* [Dataset items]
########################################

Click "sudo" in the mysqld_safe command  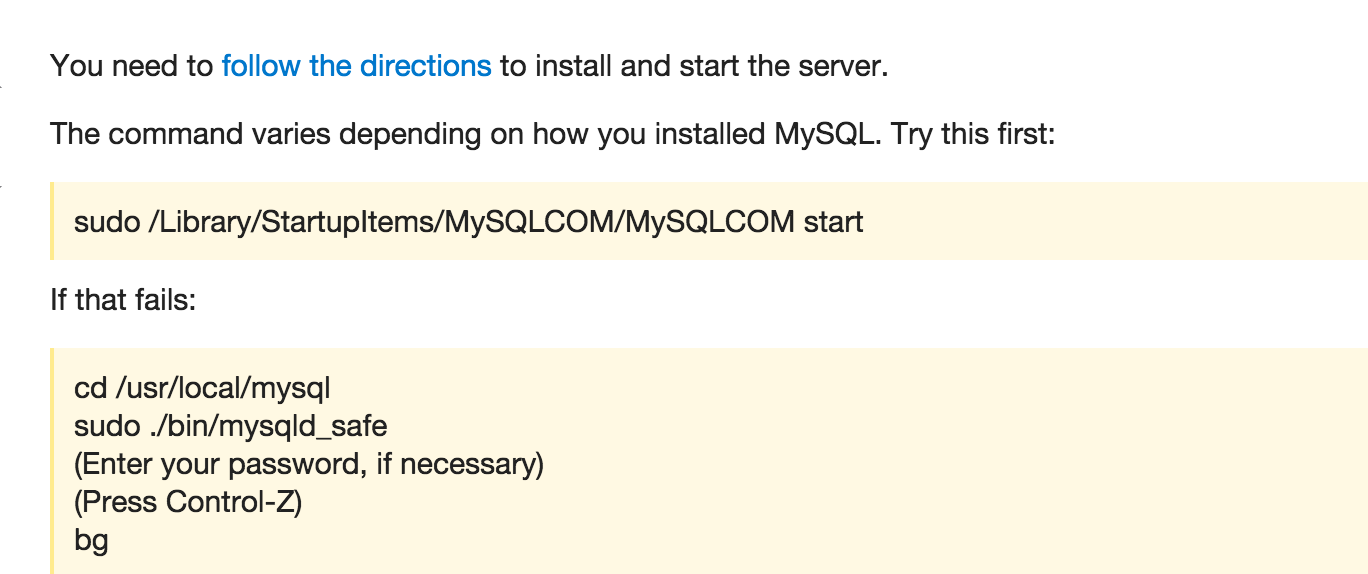point(107,426)
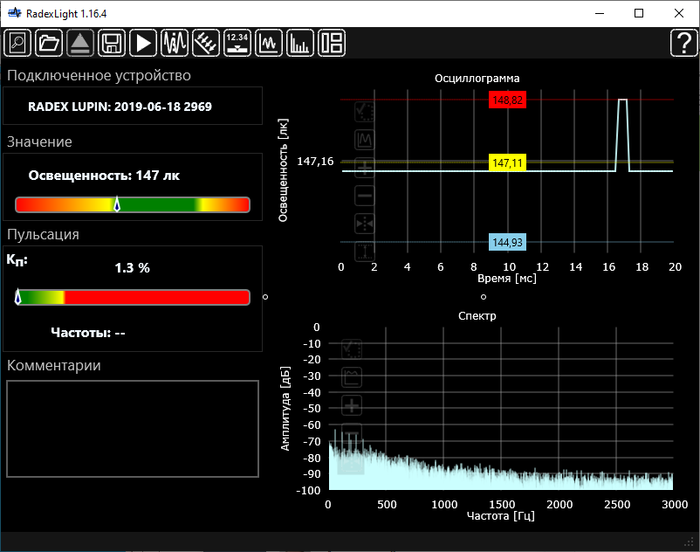Save data with floppy disk icon
Image resolution: width=700 pixels, height=552 pixels.
[x=112, y=43]
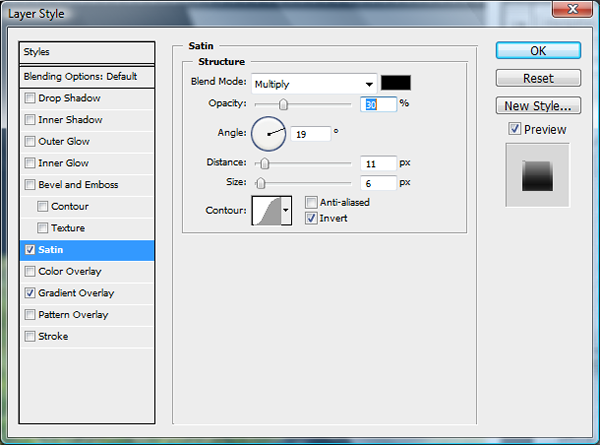This screenshot has height=445, width=600.
Task: Click the style preview thumbnail
Action: click(x=538, y=176)
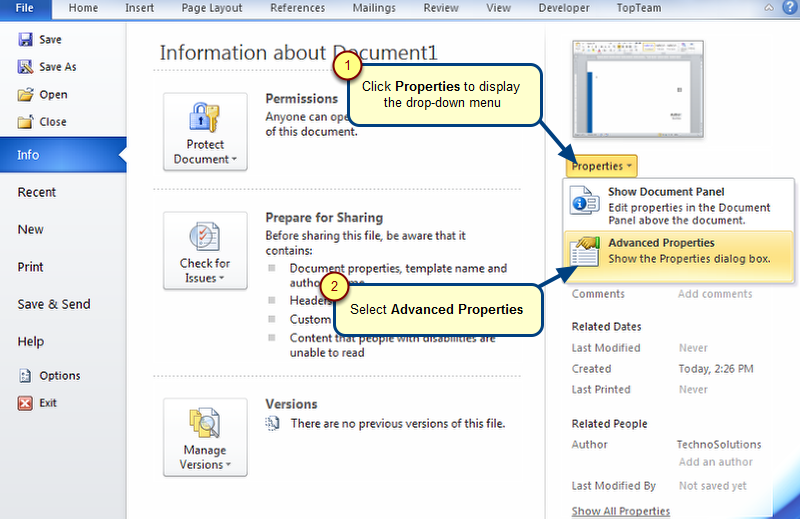Switch to the Page Layout tab
Image resolution: width=800 pixels, height=519 pixels.
pos(212,8)
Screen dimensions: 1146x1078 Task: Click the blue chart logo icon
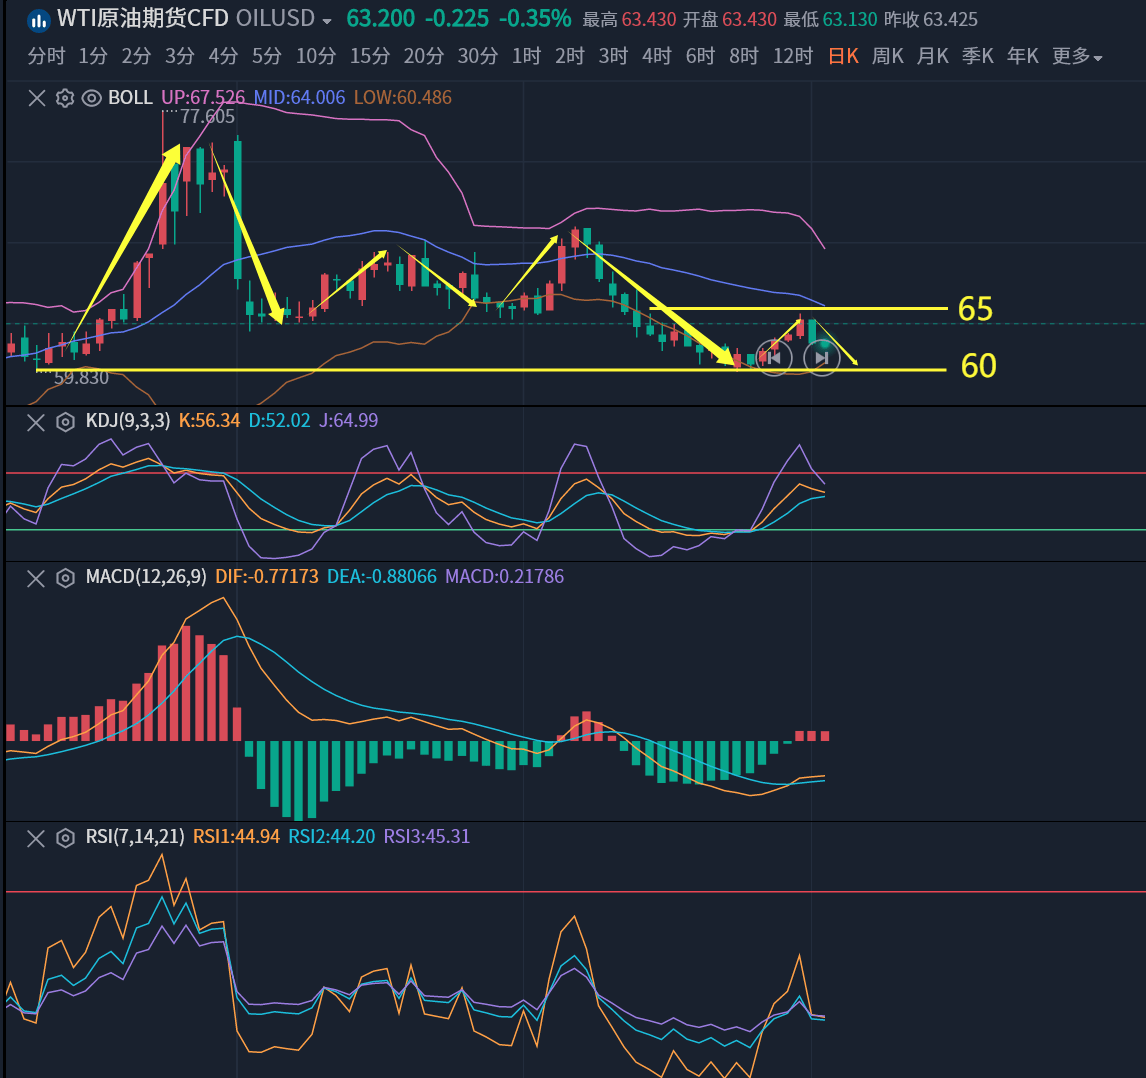[38, 19]
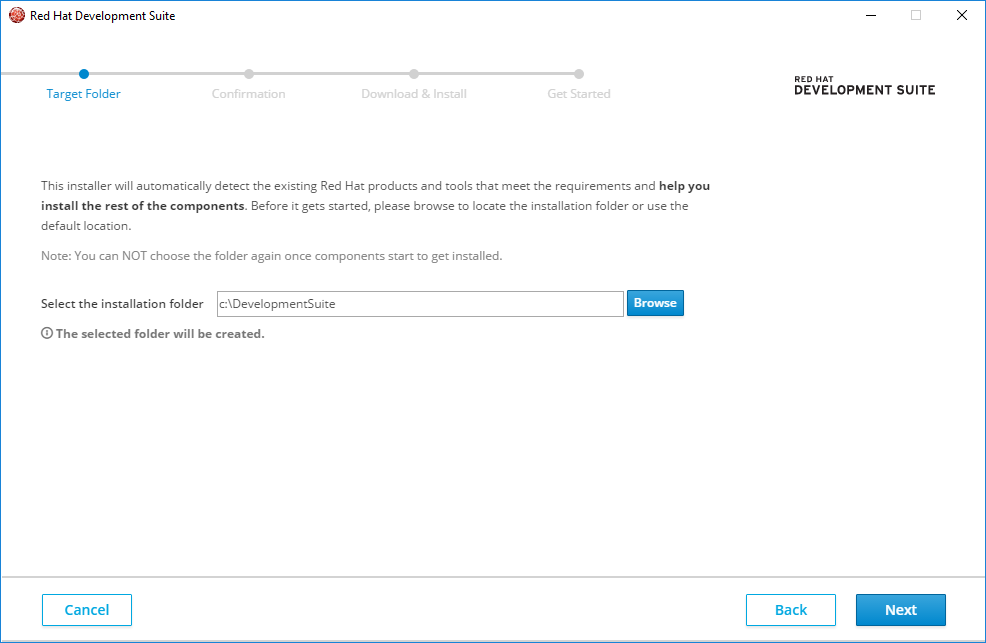Go to Download & Install step label

(414, 94)
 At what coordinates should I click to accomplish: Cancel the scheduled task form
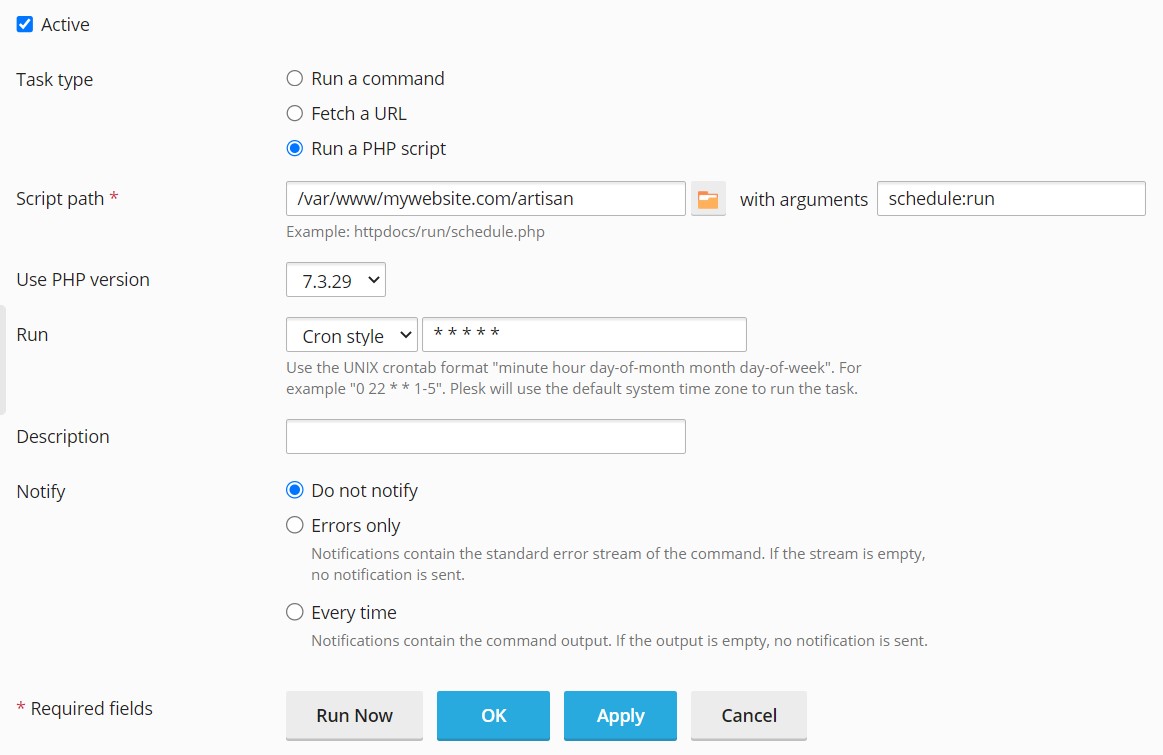coord(748,716)
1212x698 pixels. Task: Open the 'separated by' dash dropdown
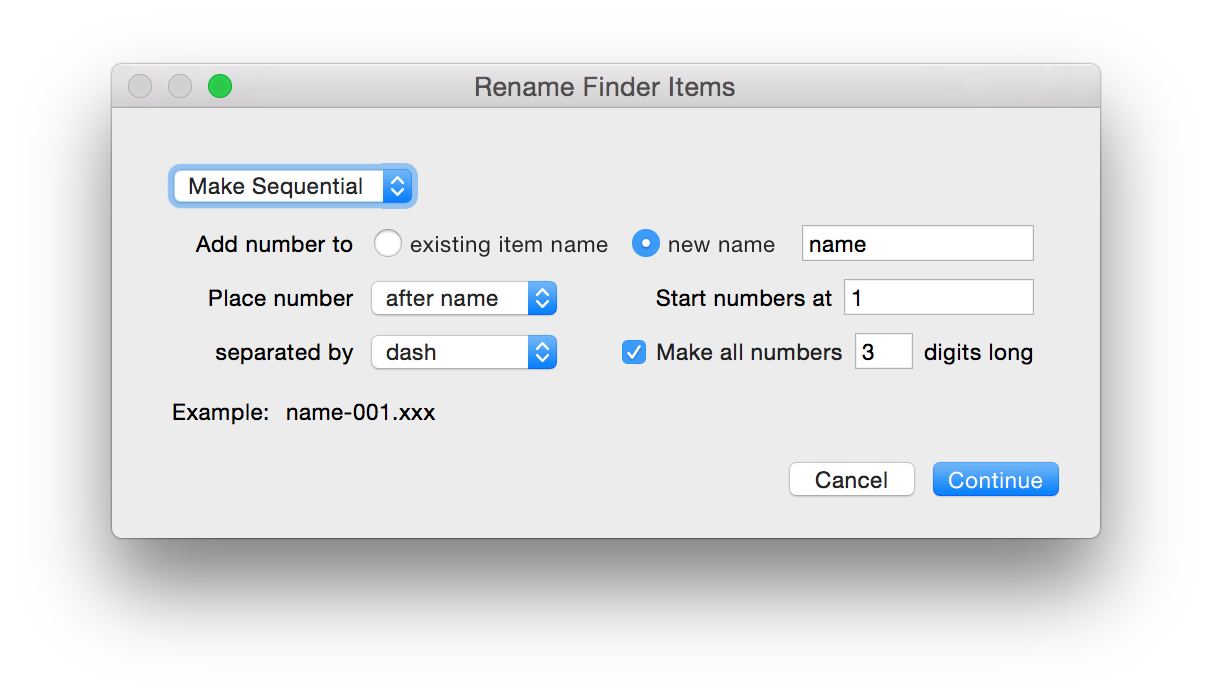pos(463,352)
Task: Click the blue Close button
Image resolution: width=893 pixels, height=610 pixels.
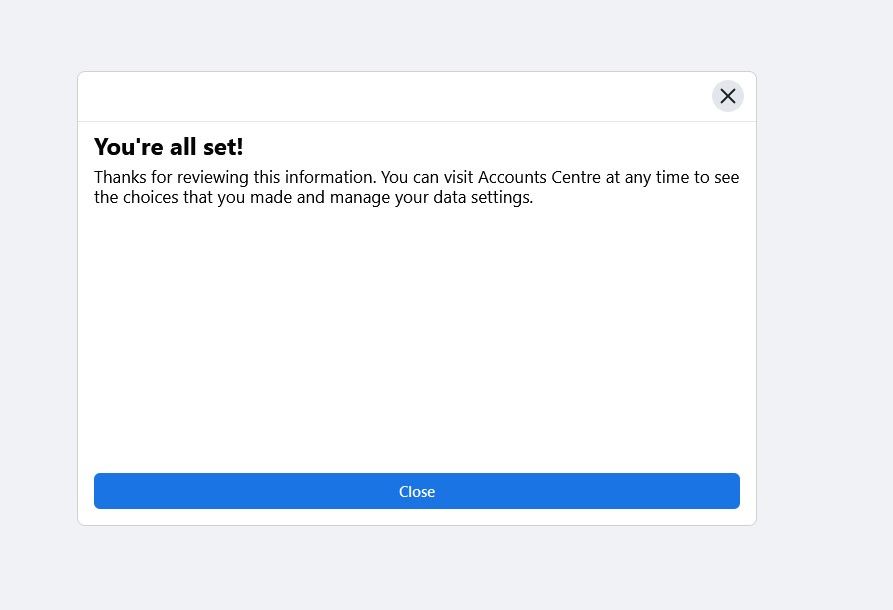Action: pos(417,491)
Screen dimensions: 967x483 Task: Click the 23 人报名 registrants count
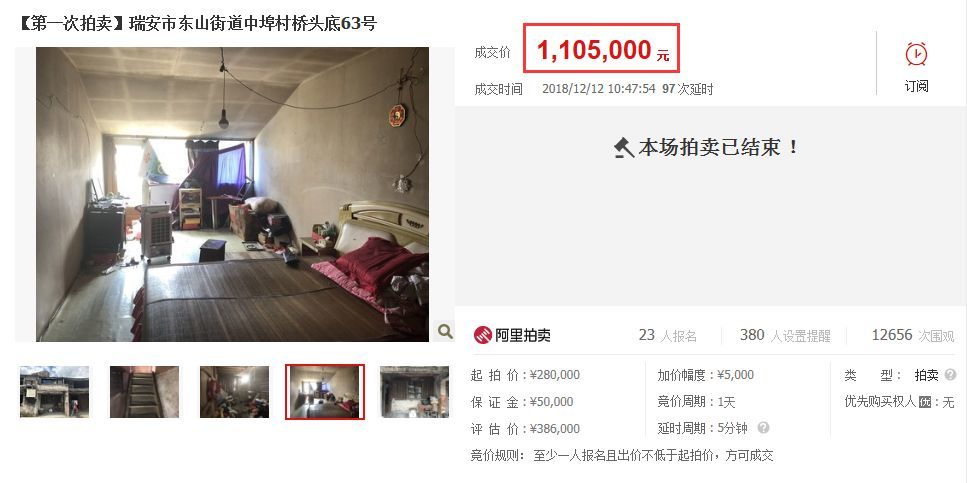[x=668, y=335]
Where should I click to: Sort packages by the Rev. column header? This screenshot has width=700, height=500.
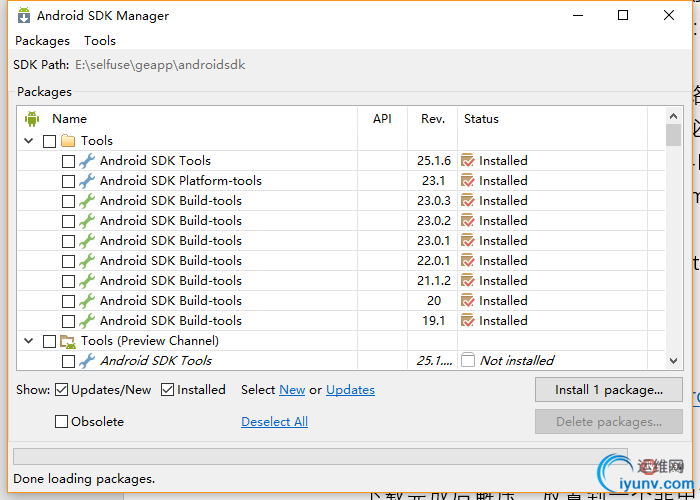433,119
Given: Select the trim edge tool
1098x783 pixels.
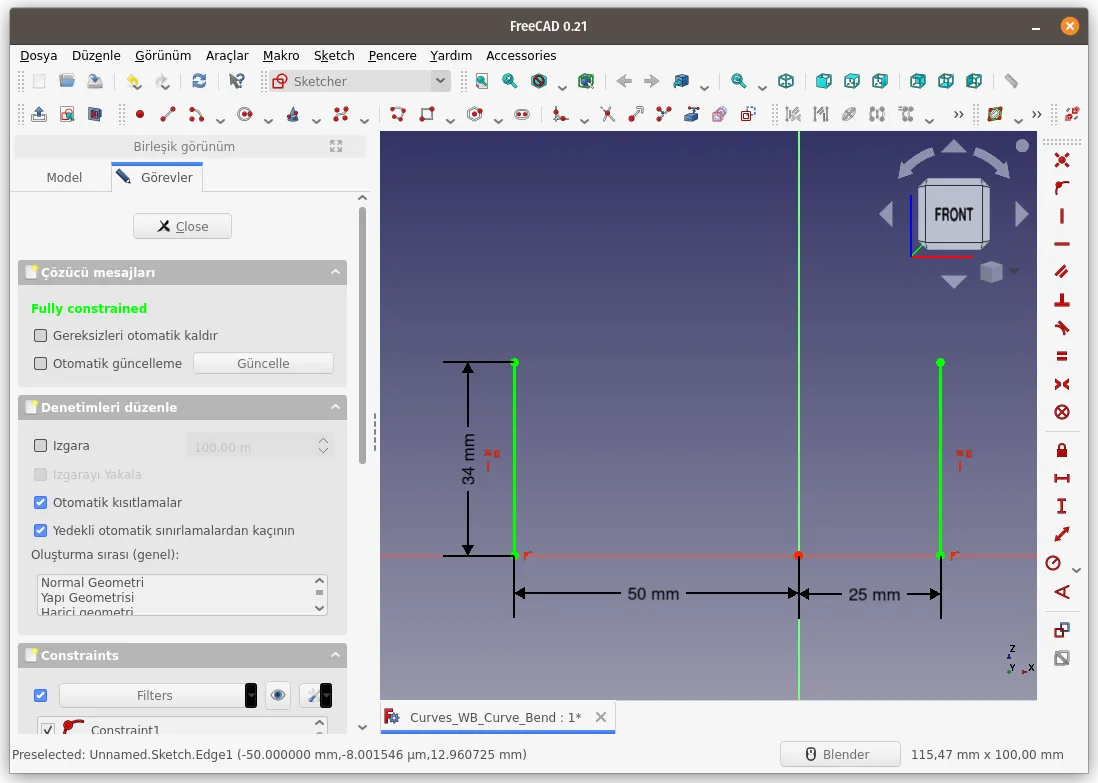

########################################

* [Aim of the exercise] Print, without pictures, exactly the lines from the one containing "Screen dimensions: 967x483" through the final line of the records above.

* [Response box]
Screen dimensions: 967x483 Task: Click the 23 人报名 registrants count
[x=668, y=335]
Where should I click to: Sort packages by the Rev. column header? This screenshot has width=700, height=500.
433,119
Given: Select the trim edge tool
1098x783 pixels.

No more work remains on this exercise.